VLMs are trained to answer questions about images, but they frequently get things wrong by either inventing information or ignoring the image altogether. This happens because the usual training methods only check if the final answer is correct, without specifically guiding the model to properly process the visual information step-by-step. Existing attempts to fix this often involve expensive human labeling or using information from other models, which can introduce new problems and don't always adapt well to the model's learning process.

What's the solution?

Vision-SR1 uses a technique called reinforcement learning to train the VLM to focus on the visual aspects of the task. It works in two stages: first, the model describes what it 'sees' in the image in a way that should be enough to answer the question. Then, the model tries to answer the question *only* using its own description, without looking back at the original image. If it succeeds, it gets a 'reward,' encouraging it to create better, more accurate visual descriptions. This reward is combined with the usual check of the final answer, creating a balanced training approach.

Why it matters?

This research is important because it offers a way to improve VLMs without needing lots of human effort or relying on potentially flawed information from other sources. By teaching the model to better understand and describe images, Vision-SR1 helps reduce errors and makes these models more reliable for tasks that require visual reasoning, like understanding scenes or answering questions about images.

Abstract

Vision-Language Models (VLMs) often suffer from visual hallucinations, saying things that are not actually in the image, and language shortcuts, where they skip the visual part and just rely on text priors.
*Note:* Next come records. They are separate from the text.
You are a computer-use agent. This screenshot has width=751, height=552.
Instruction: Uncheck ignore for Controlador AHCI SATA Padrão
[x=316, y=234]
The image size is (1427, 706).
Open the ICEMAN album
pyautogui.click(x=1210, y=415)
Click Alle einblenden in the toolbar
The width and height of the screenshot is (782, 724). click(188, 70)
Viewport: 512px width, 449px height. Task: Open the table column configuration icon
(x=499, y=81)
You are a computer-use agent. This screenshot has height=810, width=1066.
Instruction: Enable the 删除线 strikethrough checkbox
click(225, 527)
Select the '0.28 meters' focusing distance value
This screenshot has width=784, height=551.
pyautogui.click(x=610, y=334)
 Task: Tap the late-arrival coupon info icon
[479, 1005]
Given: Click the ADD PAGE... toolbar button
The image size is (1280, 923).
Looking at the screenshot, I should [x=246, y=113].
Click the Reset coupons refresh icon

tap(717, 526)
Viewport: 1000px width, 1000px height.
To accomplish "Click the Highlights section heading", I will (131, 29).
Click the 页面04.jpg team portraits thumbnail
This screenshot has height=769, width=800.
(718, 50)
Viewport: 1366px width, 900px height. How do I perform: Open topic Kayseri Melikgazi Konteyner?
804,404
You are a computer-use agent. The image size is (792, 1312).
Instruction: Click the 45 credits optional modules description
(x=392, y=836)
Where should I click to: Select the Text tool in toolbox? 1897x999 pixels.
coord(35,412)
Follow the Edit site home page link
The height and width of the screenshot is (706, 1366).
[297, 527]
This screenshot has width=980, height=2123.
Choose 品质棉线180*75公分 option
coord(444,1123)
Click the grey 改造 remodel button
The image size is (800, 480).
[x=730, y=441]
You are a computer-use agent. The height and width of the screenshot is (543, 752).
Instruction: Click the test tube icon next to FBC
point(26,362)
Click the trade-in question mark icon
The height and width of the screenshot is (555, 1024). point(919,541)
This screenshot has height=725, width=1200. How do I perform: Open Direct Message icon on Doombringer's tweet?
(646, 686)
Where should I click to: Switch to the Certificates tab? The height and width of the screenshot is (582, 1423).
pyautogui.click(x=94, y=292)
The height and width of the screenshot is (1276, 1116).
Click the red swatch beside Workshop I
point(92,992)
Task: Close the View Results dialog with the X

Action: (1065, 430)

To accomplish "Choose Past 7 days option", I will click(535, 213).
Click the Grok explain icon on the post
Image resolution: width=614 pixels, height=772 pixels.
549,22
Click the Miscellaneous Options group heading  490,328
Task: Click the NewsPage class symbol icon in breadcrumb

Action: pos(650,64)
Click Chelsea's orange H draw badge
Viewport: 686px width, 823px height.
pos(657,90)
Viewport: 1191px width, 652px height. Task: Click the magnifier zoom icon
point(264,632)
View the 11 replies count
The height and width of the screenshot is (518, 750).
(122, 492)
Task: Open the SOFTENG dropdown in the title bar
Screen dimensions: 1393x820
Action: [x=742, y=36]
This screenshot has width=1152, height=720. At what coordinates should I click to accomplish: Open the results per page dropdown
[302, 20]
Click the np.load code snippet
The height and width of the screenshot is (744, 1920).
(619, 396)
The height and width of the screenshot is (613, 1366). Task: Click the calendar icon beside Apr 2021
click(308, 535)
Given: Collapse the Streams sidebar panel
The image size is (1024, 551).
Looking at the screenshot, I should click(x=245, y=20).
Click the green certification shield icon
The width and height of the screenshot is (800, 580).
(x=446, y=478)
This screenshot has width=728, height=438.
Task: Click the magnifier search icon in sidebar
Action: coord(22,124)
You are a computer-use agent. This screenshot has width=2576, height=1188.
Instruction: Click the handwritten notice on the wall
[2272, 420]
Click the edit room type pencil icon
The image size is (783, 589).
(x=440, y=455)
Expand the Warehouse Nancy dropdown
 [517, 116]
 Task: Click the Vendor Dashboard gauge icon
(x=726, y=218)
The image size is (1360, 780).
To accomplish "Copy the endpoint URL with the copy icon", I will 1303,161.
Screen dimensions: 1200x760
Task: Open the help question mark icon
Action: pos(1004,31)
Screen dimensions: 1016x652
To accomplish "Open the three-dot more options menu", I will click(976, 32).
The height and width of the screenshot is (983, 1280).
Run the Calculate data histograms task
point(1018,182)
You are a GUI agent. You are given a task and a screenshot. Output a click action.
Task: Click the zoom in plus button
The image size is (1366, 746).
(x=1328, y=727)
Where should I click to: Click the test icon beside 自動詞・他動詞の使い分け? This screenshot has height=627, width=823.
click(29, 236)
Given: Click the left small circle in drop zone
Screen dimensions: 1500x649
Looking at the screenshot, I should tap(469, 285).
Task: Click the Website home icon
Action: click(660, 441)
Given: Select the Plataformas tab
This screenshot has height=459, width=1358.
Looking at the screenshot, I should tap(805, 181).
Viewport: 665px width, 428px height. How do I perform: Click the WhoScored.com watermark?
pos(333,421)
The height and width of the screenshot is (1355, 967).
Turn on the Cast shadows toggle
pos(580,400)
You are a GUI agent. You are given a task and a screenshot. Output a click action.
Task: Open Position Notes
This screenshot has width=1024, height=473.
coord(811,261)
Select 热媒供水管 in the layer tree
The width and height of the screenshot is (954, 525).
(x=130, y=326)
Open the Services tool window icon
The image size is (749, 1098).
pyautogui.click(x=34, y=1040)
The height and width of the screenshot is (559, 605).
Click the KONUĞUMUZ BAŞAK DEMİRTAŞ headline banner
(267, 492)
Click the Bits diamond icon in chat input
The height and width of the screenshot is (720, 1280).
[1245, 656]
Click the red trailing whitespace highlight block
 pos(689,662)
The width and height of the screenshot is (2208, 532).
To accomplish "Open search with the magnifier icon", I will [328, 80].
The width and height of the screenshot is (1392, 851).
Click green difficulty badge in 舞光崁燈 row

These issues arise because most post-training methods for VLMs rely on simple verifiable answer matching and supervise only final outputs, leaving intermediate visual reasoning without explicit guidance. As a result, VLMs receive sparse visual signals and often learn to prioritize language-based reasoning over visual perception. To mitigate this, some existing methods add visual supervision using human annotations or distilled labels from external large models. However, human annotations are labor-intensive and costly, and because external signals cannot adapt to the evolving policy, they cause distributional shifts that can lead to reward hacking. In this paper, we introduce Vision-SR1, a self-rewarding method that improves visual reasoning without relying on external visual supervisions via reinforcement learning. Vision-SR1 decomposes VLM reasoning into two stages: visual perception and language reasoning. The model is first prompted to produce self-contained visual perceptions that are sufficient to answer the question without referring back the input image. To validate this self-containment, the same VLM model is then re-prompted to perform language reasoning using only the generated perception as input to compute reward. This self-reward is combined with supervision on final outputs, providing a balanced training signal that strengthens both visual perception and language reasoning. Our experiments demonstrate that Vision-SR1 improves visual reasoning, mitigates visual hallucinations, and reduces reliance on language shortcuts across diverse vision-language tasks.